Discussion in 'Homework Help' started by midnightblack, Jun 9, 2012.

  1. midnightblack

    Thread Starter Member

    Feb 29, 2012
    I am trying to understand small signal equivalent circuits, I am having some trouble understanding this diagram:


    The RB1 and RB2 resistors end up in parallel on the SSEM circuit. Is this because we set the DC voltages=0 for SSEM? (And so, the nodes with same voltage are connected?)

    What slightly confuses me is that the input voltage will now be across two resistors compared to the macro model where its across RB2 only. Can someone explain this to me?
  2. mlog


    Feb 11, 2012
    The SSEM is an AC circuit. RB1 is connected to the power supply, Vcc, which is effectively "ground" or the common point in the circuit. So Rb1 and Rb2 are in parallel for an AC circuit. Look at Rc on the output. It also is connected to "ground" in the SSEM.
  3. Papabravo


    Feb 24, 2006
    Think of it like the DC power supply having a very low impedance to AC (aka small) signals. So from the point of view of the incoming AC signal it sees both resistors and is indifferent to which one the current flows through. Naturally more current will go through the one with the lower value. That is what resistors in parallel do.
  4. midnightblack

    Thread Starter Member

    Feb 29, 2012
    Ok.. Thats something like what I had in mind. Many thanks.
  5. wmodavis

    Well-Known Member

    Oct 23, 2010
    Excellent answers!
    Another way to think of it in your mind is to replace the Vcc power supply with a resistor representing it's ac impedance. Placing the resistors, Rb1 & Rb2, in your diagram in parallel makes the assumption that the ac impedance of Vcc is zero ohms. In actuality it will be greater than zero - maybe 0.1 Ohms, but it depends on the power supply you are using. So let's say it is 0.1 Ohms for discussion. If you replace the Vcc supply with a 0.1 Ohm resistor, the top end of Rb1 would then be connected to circuit common (gnd) through that 0.1 Ohm resistor making an equivalent resistence for Rb1 of Rb1+0.1 Ohms. If Rb1 is 10 Ohms or greater (which it in all likelyhood is, infact probably greater than 1K) the impedance of Vcc is negligible, or ~0 Ohms, so that the equivalent circuit is essentially Rb1 in parallel with Rb2. It is based on the mostly correct assumption that Vcc has an equivalent AC impedance much less than other circuit components, which it usually does.
  6. midnightblack

    Thread Starter Member

    Feb 29, 2012
    That helped me understand even more clearly. Many thanks!
  7. WBahn


    Mar 31, 2012
    While these explanations are useful, the real underlying reason why they are in parallel is that the small signal model of a circuit is an application of the principle of superposition. When you studied superposition (I'm assuming you have) and had a circuit with two voltage sources, you analyzed the circuit twice, once with the first source turned on and the other turned off, and the second time with the first source turned off and the second source turned on, right? The total response of the circuit was then just the sum of the two.

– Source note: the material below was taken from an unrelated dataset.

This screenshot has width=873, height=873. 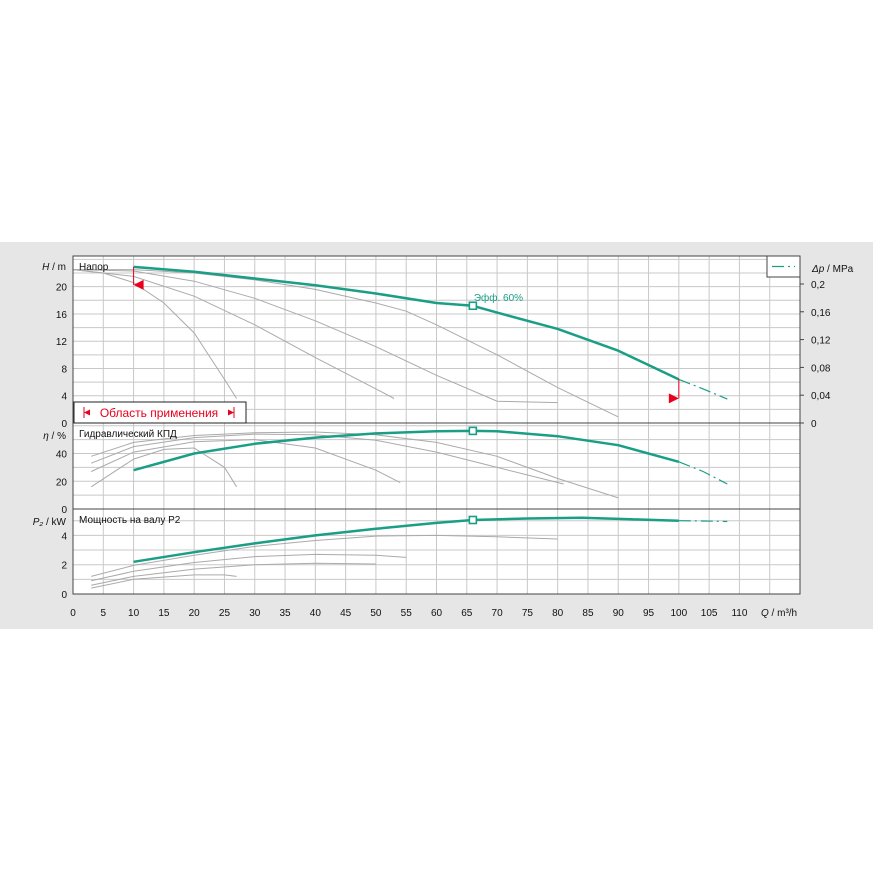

    When you calculate the DC bias (the "large-signal" behavior) of this circuit, you are leaving the DC supplies turned on and turning off the signal voltage. All the "small-signal" solution is is the second part of the superposition analysis in which you now have a non-zero signal voltage but you turn off the DC supplies. Setting Vcc to 0V then means that the top of Rb1 is at zero volts, just as the bottom of Rb2 is, so these two ends are mathematically shorted together. Note that everything that was said regarding the source impedance works out just find, since turning the Vcc to 0V leaves the impedance in place.

    The other big assumption that is made is that the signal is small enough so that the response of the circuit can be considered to be a linear response about the operating point; this is essential since superposition only works for linear systems. The entire "small-signal model" of a transistor is based on a model that describes the changes in the voltages and currents across and through it as a result of the changes in voltages and currents applied to it.